No han sido pocas las vicisitudes presentadas alrededor de la JEP, casi desde la iniciativa de su creación hasta hoy, derivadas, en este caso, de comportamientos delincuenciales de uno de sus fiscales, que no puede dar lugar a generalizaciones. Con razón algunos sectores, basados en antecedentes históricos, consideraban que no era necesario crear una jurisdicción especial en materia de justicia transicional para procesar a los involucrados en un conflicto armado al que se le quería dar fin, ya que procesos tan serios y con buenos resultados –como los de Alberto Lleras en la década del 60 o de Barco frente al M-19– se consolidaron con la justicia ordinaria.

Sin embargo, ese debate fue superado, pues el Congreso acogió la propuesta gubernamental y la avaló la Corte Constitucional. Habría que señalar, además, que el proceso escogido para la selección de sus magistrados fue transparente.

Tuvo problemas en sus primeros días, en los cuales no faltaban las acusaciones más o menos fundadas de clientelismo y burocracia excesivos, fallas que han venido siendo superadas.

Pero los temas centrales son de otro orden. El fundamento esencial de la justicia transicional fue que ella sirviera para lograr la verdad de lo ocurrido en el conflicto –incluidos todos sus actores–, la no repetición, la justicia y la reparación de las víctimas. Aun cuando hay que tener paciencia y darle tiempo, lo que se percibe es que numerosos acusados o aun condenados por crímenes de guerra y delitos de lesa humanidad se han limitado a pasar una “carta” diciendo que se acogen al sistema y han recuperado su libertad sin que se les haya exigido, como requisito previo, comprometerse a decir la verdad, lo que dejaría un cierto sabor de impunidad.

Algunos de ellos conciben la JEP como una cuarta o quinta instancia incluso para debatir las pruebas con base en las cuales la justicia ordinaria los ha condenado. Y las víctimas de esos delitos graves, hasta ahora, repito, lo que han visto es que sus victimarios ya están en libertad sin que se hayan iniciado en serio los procesos para conocer la verdad.
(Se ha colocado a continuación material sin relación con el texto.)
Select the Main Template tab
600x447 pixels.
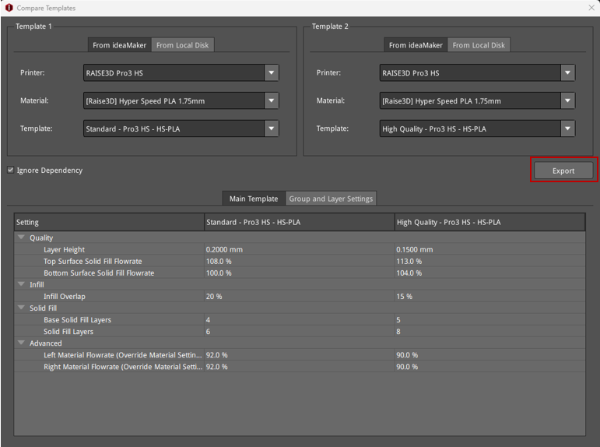(x=253, y=198)
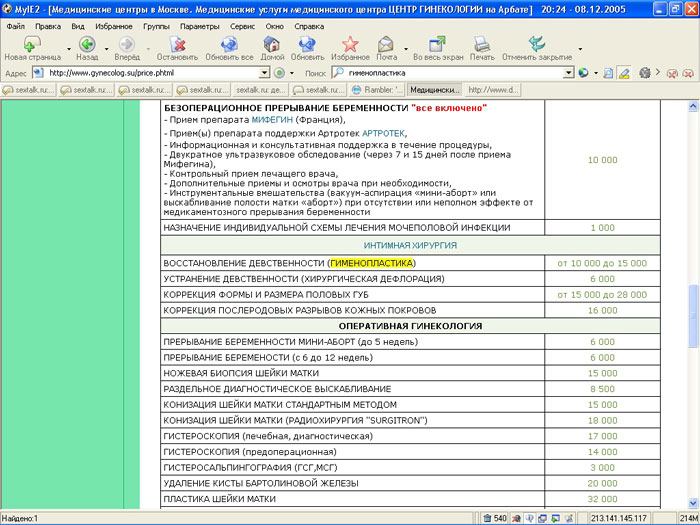Click the popup blocker counter in status bar
This screenshot has width=700, height=525.
[494, 518]
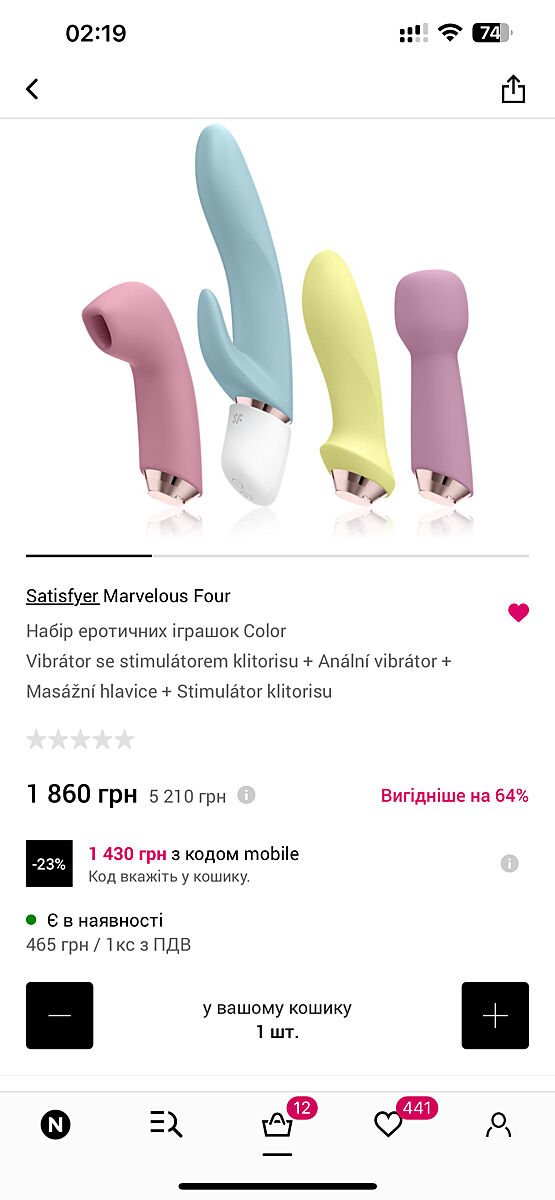Open the N home tab
Image resolution: width=555 pixels, height=1200 pixels.
(55, 1125)
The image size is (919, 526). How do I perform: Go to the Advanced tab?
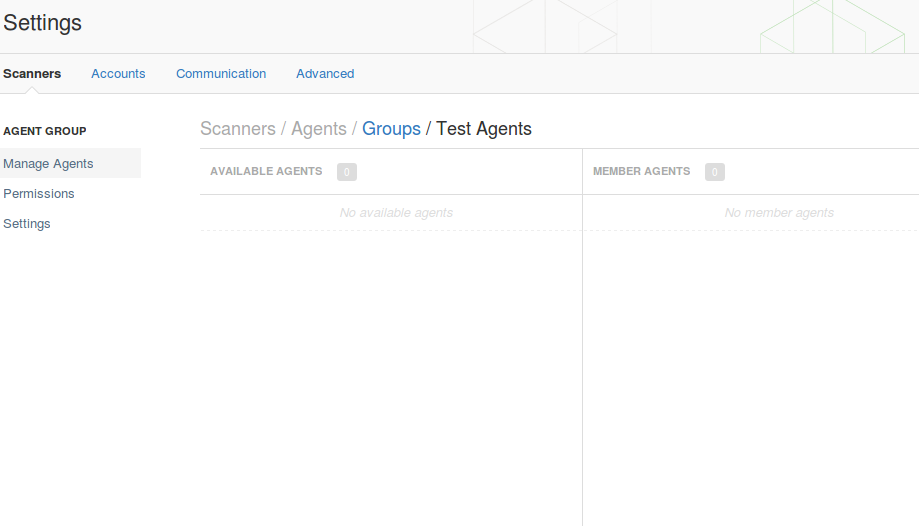325,74
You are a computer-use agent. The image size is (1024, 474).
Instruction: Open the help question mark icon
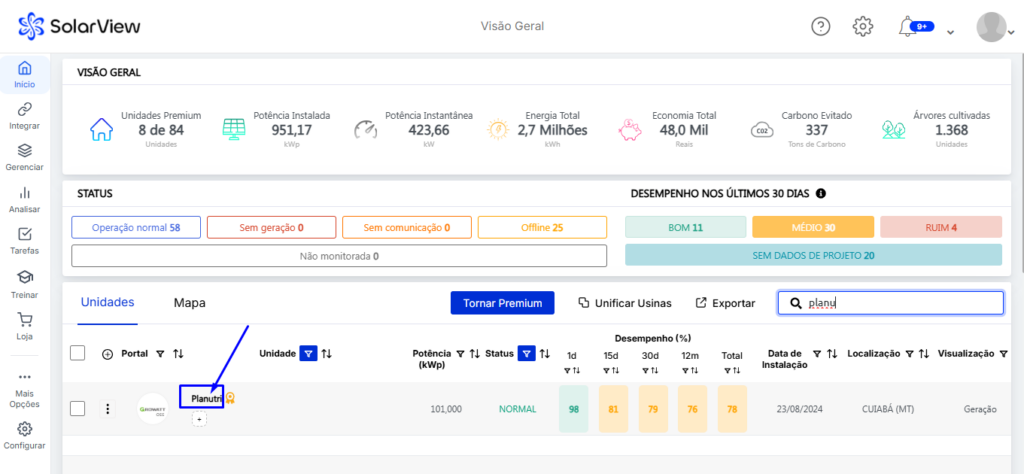(x=820, y=26)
Bienvenido el trámite para esclarecer el genocidio de la UP.

Creo también que se han desgastado demasiado en el caso Santrich, pues entraron en el terreno movedizo de solicitar las pruebas al país requirente, afectando toda la razón de ser del mecanismo de la extradición como vía de cooperación judicial. Es más, no es fácilmente entendible que casi un año después no haya podido determinar si un delito de narcotráfico se cometió antes o después de la firma de los acuerdos de paz. Por ahora, más paciencia. Y más allá de la claridad que de seguro hará la Fiscalía en el caso Bermeo –con visos de una simulación de influencias para obtener beneficios–, este no debería afectar la jurisdicción especial en su conjunto, pero sí llevarla a tomar los correctivos para no seguir en algunos casos nombrando funcionarios a dedo por motivos puramente clientelistas.

Pese a todas las dificultades, y más allá de sus propios errores, el andamiaje de la JEP está en marcha y no deberían darse argumentos para que pueda alegar falta de instrumentos jurídicos para dar los resultados que ya el país comienza a reclamarle.
En este orden de ideas, y a raíz del intenso debate generado por las posibles objeciones presidenciales al proyecto de ley estatutaria ya avalado por la Corte Constitucional, es preciso medir muy bien las consecuencias políticas sobre la decisión que se tome.

Estimo que el Presidente está habilitado para objetar por inconveniencia una ley estatutaria, como ya ocurrió en el gobierno anterior, cuando, con mi firma como ministro de Justicia, se objetó la ley estatutaria que permitía la reelección del auditor, objeción que el Congreso admitió, archivando el proyecto.

Sin embargo, me parece que, por razones de alta política, el presidente Duque –no obstante que el Fiscal General pueda tener razón en algunos aspectos– debería, sin más, sancionar la ley, y si es preciso dejar abierto el debate para eventuales ajustes.